The children who find the man down the well decide to keep him there indefinitely. When they don't help at first by alerting their parents to what's going on, they decide to instead bring him food and keep him alive in the well. This backfires on them when he finds out what their actual names are; there is now the possibility that they could get in trouble. They choose their own self-interest over helping another human being and decide to leave him in the well rather than risk their parents being upset with them.
The children stranded on the island in Lord of the Flies experience this on a much greater scale. They are completely outside the realm of normal society and adult supervision. Their empathy and concern for others evaporate as they form a new society built on strength. Simon is killed by accident, but Piggy is killed when he tries to impose order and rules on their new society. Jack and his followers choose to kill an innocent person rather than risk their own positions.
Both sets of children act in their own self-interest instead of helping and safeguarding others.

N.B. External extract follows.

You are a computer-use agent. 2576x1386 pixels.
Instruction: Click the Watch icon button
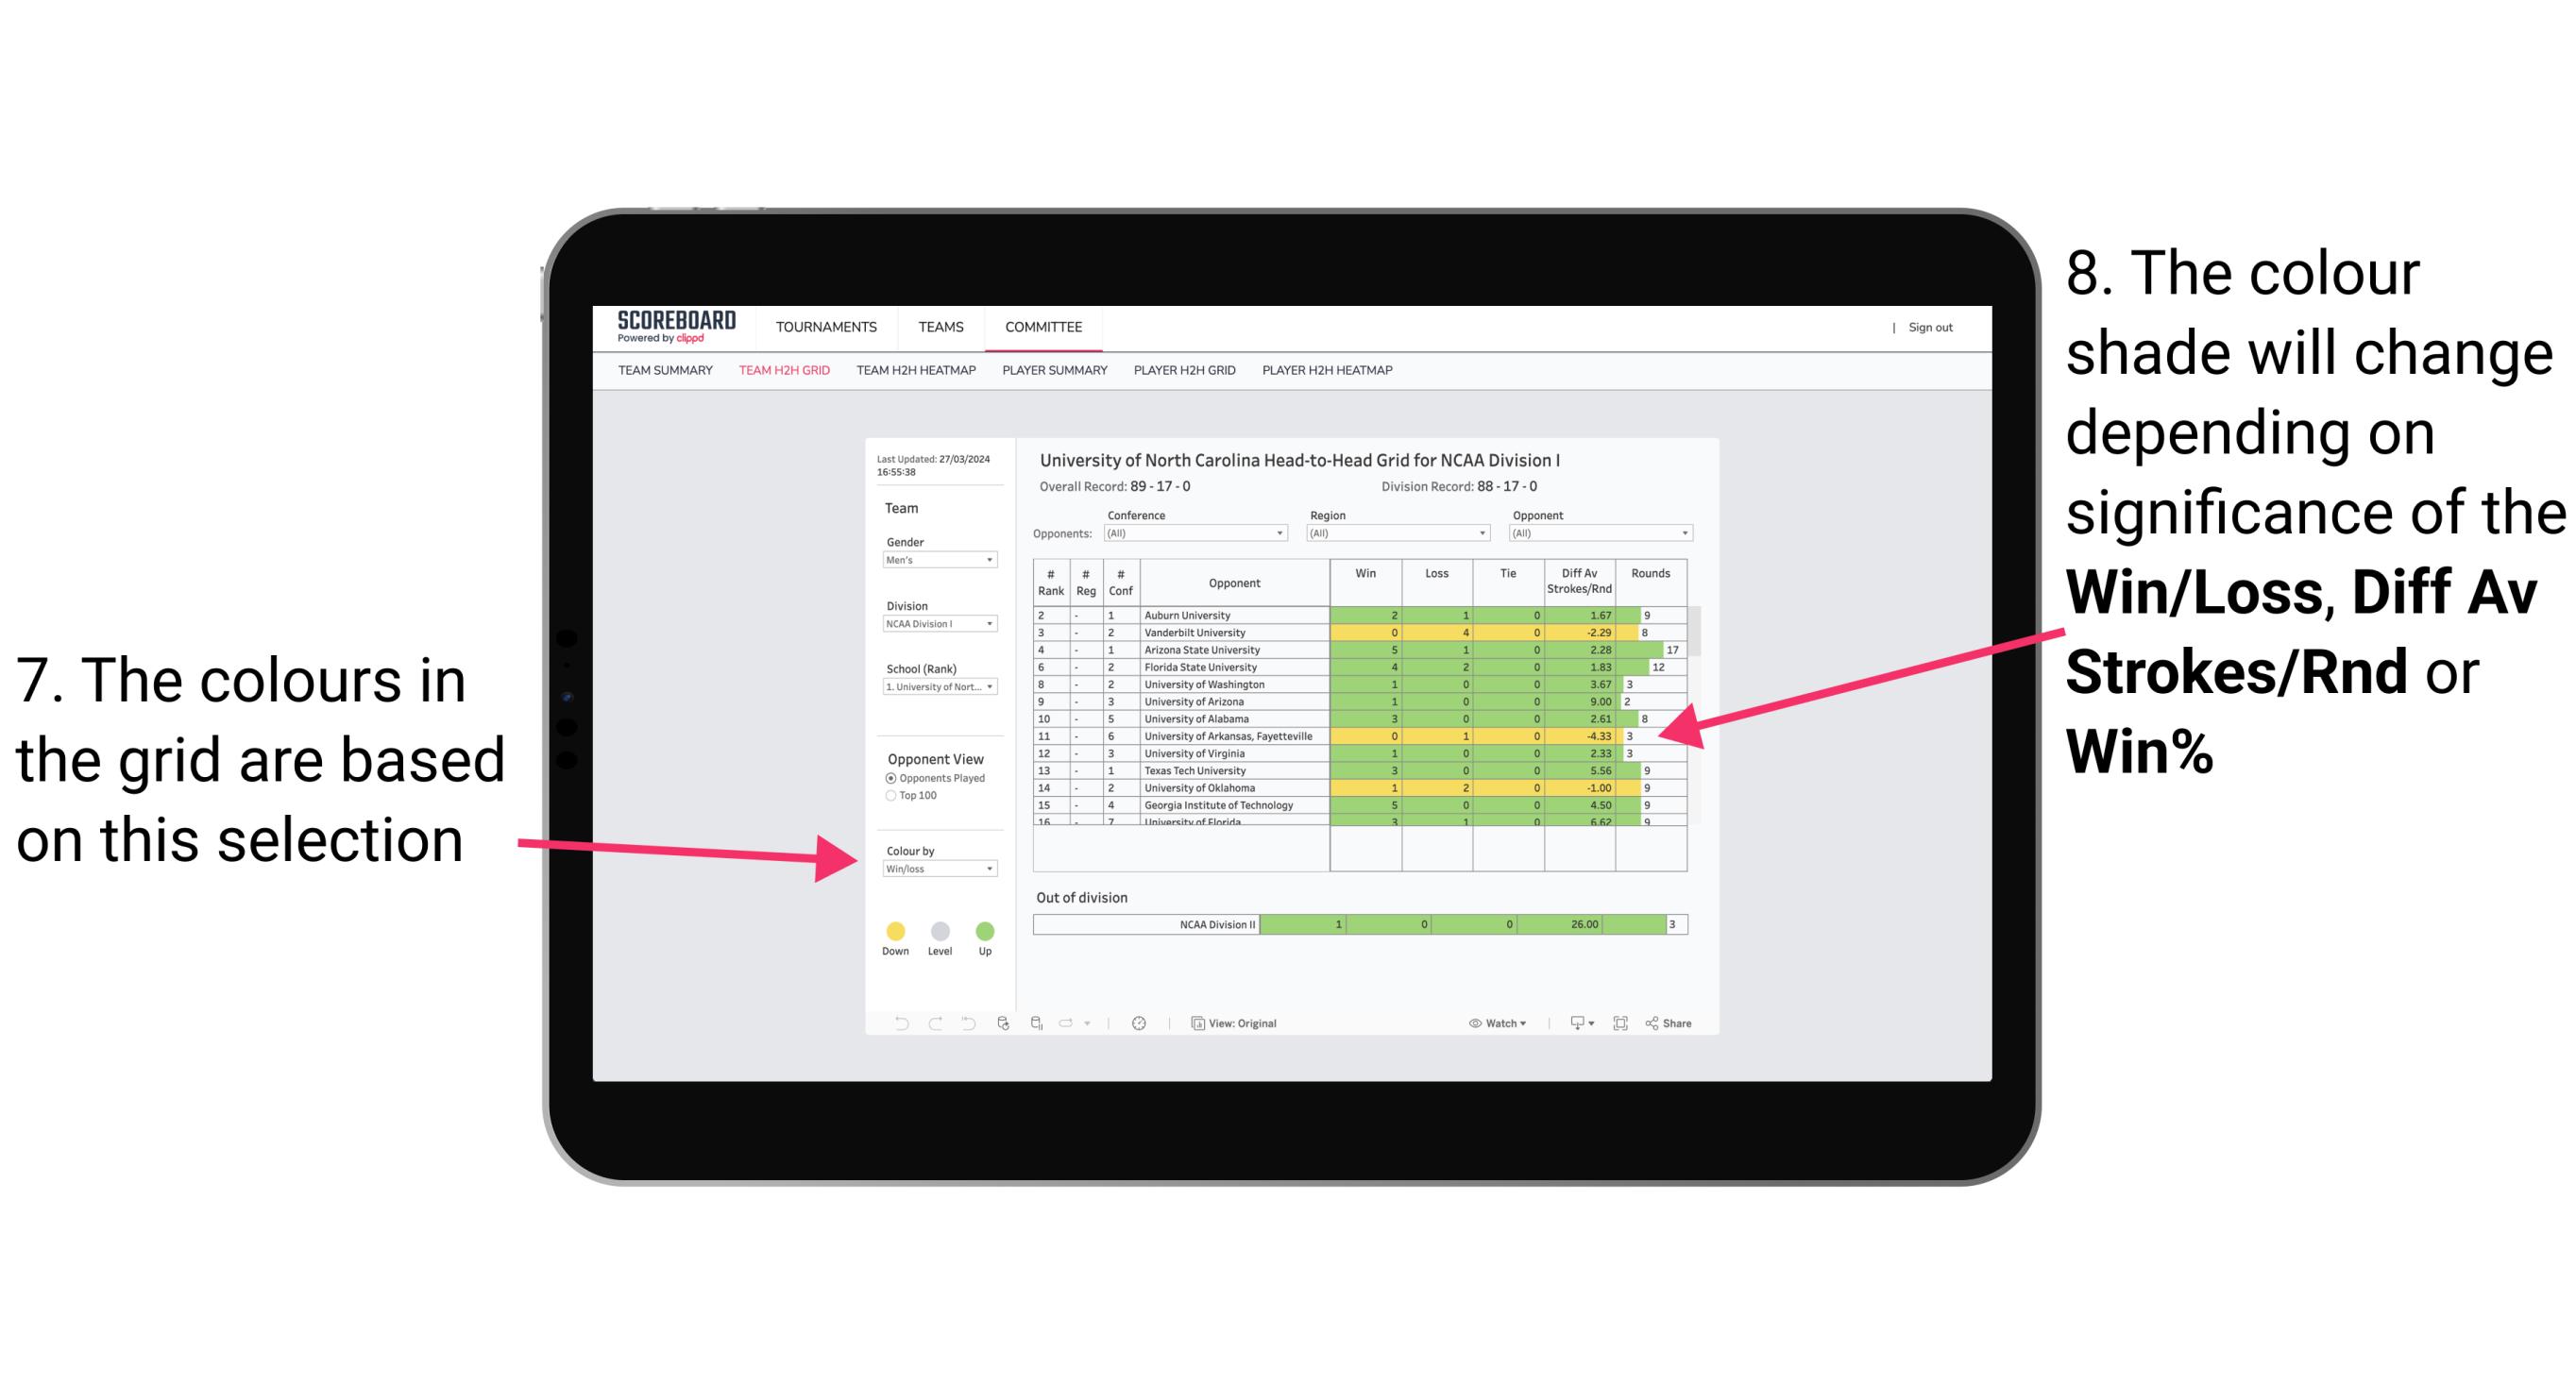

The main themes in Ira Sher's "The Man in the Well" are the need for control and the human tendencies toward callousness, savagery, and protection of one's own self-interest; William Golding's Lord of the Flies emphasizes the same themes.
In "The Man in the Well," a group of nine-year-olds discover a man trapped in a well. Instead of helping the man, the children abandon him after he learns their names. The need for control is a reverberating theme in this part of the story. The children most likely feel less in control of the situation once they accidentally reveal their names to a complete stranger. To protect themselves, the children abandon the man. The savage impulse to protect oneself at all costs kicks in. Hence, the boys decide to leave the man to his fate.
The same savagery and primitive instincts can also be noted in Lord of the Flies, in which a group of boys find themselves in a deserted island. At first, they want to establish an ordered, civilized society. This does not last long, however, once Jack takes control of the group. The group's downward spiral reaches its lowest level when they kill Simon and Piggy. The boys also hunt Ralph to kill him. Young kids, away from the watchful eyes of adults, might revert to their primitive tendencies, probably because of inexperience and immaturity—but Golding suggests that this tendency of human nature might be common to adults, too.


When the children stumble onto the man in the well, it occurs to them to go for help, but they soon agree implicitly to do nothing to get him rescued. They delude themselves that they are helping him by throwing food and water down at him.
The story's themes are the power of consensus over individual conscience, and the quick spread or contagion of mob mentality. Another theme in common with Lord of the Flies is the rejection of difference or deviance.
When Aaron breaks the unwritten rule and names them all, he resembles Simon in Golding's novel, trying to convince the other boys that the beast is actually them. Once evil has taken hold in a group, speaking truth to power may be ineffective if just one person speaks up and he will be ostracized or perhaps even destroyed.


One possible theme of "The Man in the Well" is how children create their own values, rules, and standards when they're no longer under adult supervision. This theme would certainly link the story with Lord of the Flies. The group of boys in "The Man in the Well" don't behave according to the prevailing norms of adulthood when they see that the man is trapped. Instead, they leave him to his fate despite promising to go get some help.
For the boys in both stories, there's an initial sense that they've been liberated from the usual constraints of home and school life. In Sher's story, the boys appear to feel that saving the man would somehow curtail the precious freedom they enjoy far from the prying eyes of their parents. They seem to like the fact that, for once, they are placed in the role traditionally fulfilled by adults, that they are the ones in control. It's a similar story in Lord of the Flies. Ralph and Jack each want to be in charge; they each want to take on the mantle of supervising adult.